Dalam konferensi pers “Pengangkatan CASN 2024” di Kantor Kementerian Pendayagunaan Aparatur Negara dan Reformasi Birokrasi (PANRB), Jakarta pada Senin (17/3/2025), Menteri Sekretaris Negara Prasetyo Hadi mengungkapkan bahwa untuk pegawai pemerintah dengan perjanjian kerja (PPPK) penyelesaiaannya dilakukan pada Oktober 2025 mendatang.

“Maka sesuai dengan petunjuk Bapak Presiden, Bapak Presiden kemudian mengambil keputusan dan telah menyetujui untuk memberikan arahan sebagai berikut. Pertama, pengangkatan CASN dipercepat, yaitu untuk CPNS diselesaikan paling lambat pada bulan Juni tahun 2025, sedangkan untuk PPPK seluruhnya diselesaikan paling lambat pada bulan Oktober tahun 2025,” kata Mensesneg, dilihat dari YouTube Sekretariat Negara, Senin (17/3/2025).

Hadi menyatakan untuk penyelesaian pengangkatan CASN tersebut agar ditindaklanjuti dan dilakukan sesuai dengan kesiapan masing-masing kementerian/lembaga maupun masing-masing pemerintah daerah dan instansi terkait.

Kepala Negara, katanya, juga telah memberikan petunjuk agar dapat segera dianalisis dan disimulasikan dengan catatan tetap mempertimbangkan kesiapan masing-masing dalam memenuhi persyaratan tersebut. Hal ini, lanjut Hadi, agar pengangkatan ini dapat dilakukan sesuai dengan jadwal terbaru yang telah ditetapkan.

Selain itu, Hadi mengungkapkan bahwa Presiden menegaskan kepada seluruh kementerian/lembaga maupun pemerintah daerah agar terus menjaga nilai-nilai meritokrasi dalam pelaksanaan manajemen ASN berkenaan dengan proses penerimaan PPPK 2024. Kebijakan ini, sambung dia, merupakan kebijakan afirmasi terakhir untuk proses penerimaan PPPK tahun 2024 ini.

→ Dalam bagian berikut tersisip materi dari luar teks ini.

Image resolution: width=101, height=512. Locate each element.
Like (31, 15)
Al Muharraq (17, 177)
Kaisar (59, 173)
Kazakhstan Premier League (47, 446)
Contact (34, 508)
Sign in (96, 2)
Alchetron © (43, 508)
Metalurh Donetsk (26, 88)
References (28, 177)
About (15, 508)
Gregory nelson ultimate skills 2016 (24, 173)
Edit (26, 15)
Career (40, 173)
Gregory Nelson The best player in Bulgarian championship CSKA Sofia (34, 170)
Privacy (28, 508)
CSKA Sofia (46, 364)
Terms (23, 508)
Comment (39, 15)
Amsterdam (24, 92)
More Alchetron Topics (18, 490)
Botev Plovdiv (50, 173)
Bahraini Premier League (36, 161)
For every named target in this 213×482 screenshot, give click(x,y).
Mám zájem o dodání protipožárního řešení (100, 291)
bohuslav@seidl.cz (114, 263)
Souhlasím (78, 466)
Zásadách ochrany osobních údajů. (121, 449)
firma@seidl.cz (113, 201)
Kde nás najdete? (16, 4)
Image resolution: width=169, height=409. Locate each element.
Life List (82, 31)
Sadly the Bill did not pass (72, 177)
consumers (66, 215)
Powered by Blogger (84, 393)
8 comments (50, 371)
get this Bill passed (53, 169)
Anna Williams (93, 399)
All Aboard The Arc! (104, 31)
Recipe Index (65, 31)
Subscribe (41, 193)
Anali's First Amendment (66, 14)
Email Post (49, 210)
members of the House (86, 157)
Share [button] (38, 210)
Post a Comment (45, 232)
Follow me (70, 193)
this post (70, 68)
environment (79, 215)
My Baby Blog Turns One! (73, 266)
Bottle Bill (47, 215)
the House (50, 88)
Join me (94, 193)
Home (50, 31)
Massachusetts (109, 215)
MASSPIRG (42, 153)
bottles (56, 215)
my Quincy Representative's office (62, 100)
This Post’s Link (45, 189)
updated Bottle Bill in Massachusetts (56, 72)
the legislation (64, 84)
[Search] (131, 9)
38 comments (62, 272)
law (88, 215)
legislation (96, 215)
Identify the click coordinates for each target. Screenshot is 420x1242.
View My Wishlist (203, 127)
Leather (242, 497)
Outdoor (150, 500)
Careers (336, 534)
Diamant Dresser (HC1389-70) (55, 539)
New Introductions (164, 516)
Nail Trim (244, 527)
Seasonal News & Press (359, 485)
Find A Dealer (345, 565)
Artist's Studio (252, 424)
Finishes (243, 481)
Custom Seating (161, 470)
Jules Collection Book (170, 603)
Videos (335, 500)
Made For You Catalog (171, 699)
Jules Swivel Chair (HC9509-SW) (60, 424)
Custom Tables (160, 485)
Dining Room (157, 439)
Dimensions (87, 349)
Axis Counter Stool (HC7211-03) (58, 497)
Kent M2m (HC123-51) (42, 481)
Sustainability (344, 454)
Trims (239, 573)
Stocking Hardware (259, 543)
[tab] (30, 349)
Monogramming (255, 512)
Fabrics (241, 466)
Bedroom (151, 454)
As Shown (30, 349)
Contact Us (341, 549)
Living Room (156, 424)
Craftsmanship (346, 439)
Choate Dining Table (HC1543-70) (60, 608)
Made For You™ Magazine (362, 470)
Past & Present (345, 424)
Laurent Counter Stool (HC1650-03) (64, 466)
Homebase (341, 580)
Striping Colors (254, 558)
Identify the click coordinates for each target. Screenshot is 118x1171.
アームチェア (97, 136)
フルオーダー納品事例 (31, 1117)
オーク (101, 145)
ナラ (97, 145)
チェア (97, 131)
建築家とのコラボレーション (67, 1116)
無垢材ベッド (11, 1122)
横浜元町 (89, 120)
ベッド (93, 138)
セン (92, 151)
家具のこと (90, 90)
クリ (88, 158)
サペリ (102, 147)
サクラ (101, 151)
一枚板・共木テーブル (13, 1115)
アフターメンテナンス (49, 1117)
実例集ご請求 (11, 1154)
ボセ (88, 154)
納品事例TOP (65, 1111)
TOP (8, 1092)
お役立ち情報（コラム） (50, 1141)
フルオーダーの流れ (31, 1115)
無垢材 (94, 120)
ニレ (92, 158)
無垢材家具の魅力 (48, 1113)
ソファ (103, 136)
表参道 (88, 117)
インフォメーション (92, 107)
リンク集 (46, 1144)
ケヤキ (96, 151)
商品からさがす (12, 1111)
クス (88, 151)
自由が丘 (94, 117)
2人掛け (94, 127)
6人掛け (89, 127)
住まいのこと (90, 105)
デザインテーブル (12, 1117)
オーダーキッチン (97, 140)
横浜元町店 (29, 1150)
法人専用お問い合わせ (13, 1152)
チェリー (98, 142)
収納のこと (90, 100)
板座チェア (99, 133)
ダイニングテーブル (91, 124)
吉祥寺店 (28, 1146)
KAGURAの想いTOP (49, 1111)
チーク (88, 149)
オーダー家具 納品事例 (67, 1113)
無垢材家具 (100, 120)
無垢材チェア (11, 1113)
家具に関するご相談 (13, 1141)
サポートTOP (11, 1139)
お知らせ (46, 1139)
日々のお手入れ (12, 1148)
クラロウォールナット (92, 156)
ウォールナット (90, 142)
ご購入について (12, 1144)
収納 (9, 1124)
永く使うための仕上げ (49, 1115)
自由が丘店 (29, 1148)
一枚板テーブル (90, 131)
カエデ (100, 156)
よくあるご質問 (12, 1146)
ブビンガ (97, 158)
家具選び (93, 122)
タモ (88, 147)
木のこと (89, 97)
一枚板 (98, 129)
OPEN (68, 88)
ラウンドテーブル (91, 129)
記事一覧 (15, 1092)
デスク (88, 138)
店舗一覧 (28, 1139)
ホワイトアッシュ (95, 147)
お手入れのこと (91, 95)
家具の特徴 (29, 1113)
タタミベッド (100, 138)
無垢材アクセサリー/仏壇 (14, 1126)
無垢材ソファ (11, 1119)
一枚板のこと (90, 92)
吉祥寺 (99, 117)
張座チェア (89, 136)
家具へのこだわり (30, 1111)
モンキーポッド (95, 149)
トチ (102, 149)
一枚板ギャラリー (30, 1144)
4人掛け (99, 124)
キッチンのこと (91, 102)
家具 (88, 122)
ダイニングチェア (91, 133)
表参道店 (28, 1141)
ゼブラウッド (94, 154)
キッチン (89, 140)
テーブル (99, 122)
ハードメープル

“Sehingga diharapkan selanjutnya pengangkatan ASN dilakukan melalui jalur rekrutmen normal sesuai dengan peraturan perundang-undangan dan tentunya sesuai dengan kebutuhan,” tukas Hadi didampingi Menteri Pendayagunaan Aparatur Negara dan Reformasi Birokrasi (PANRB) Rini Widyantini.

Presiden Prabowo, terang Mensesneg, juga menekankan bahwa proses ini bukanlah soal membuka lapangan pekerjaan. Namun, dilakukan dalam rangka memastikan kebutuhan pelayanan bagi masyarakat dapat berjalan dengan optimal dan memberi manfaat yang sebesar-besarnya bagi masyarakat.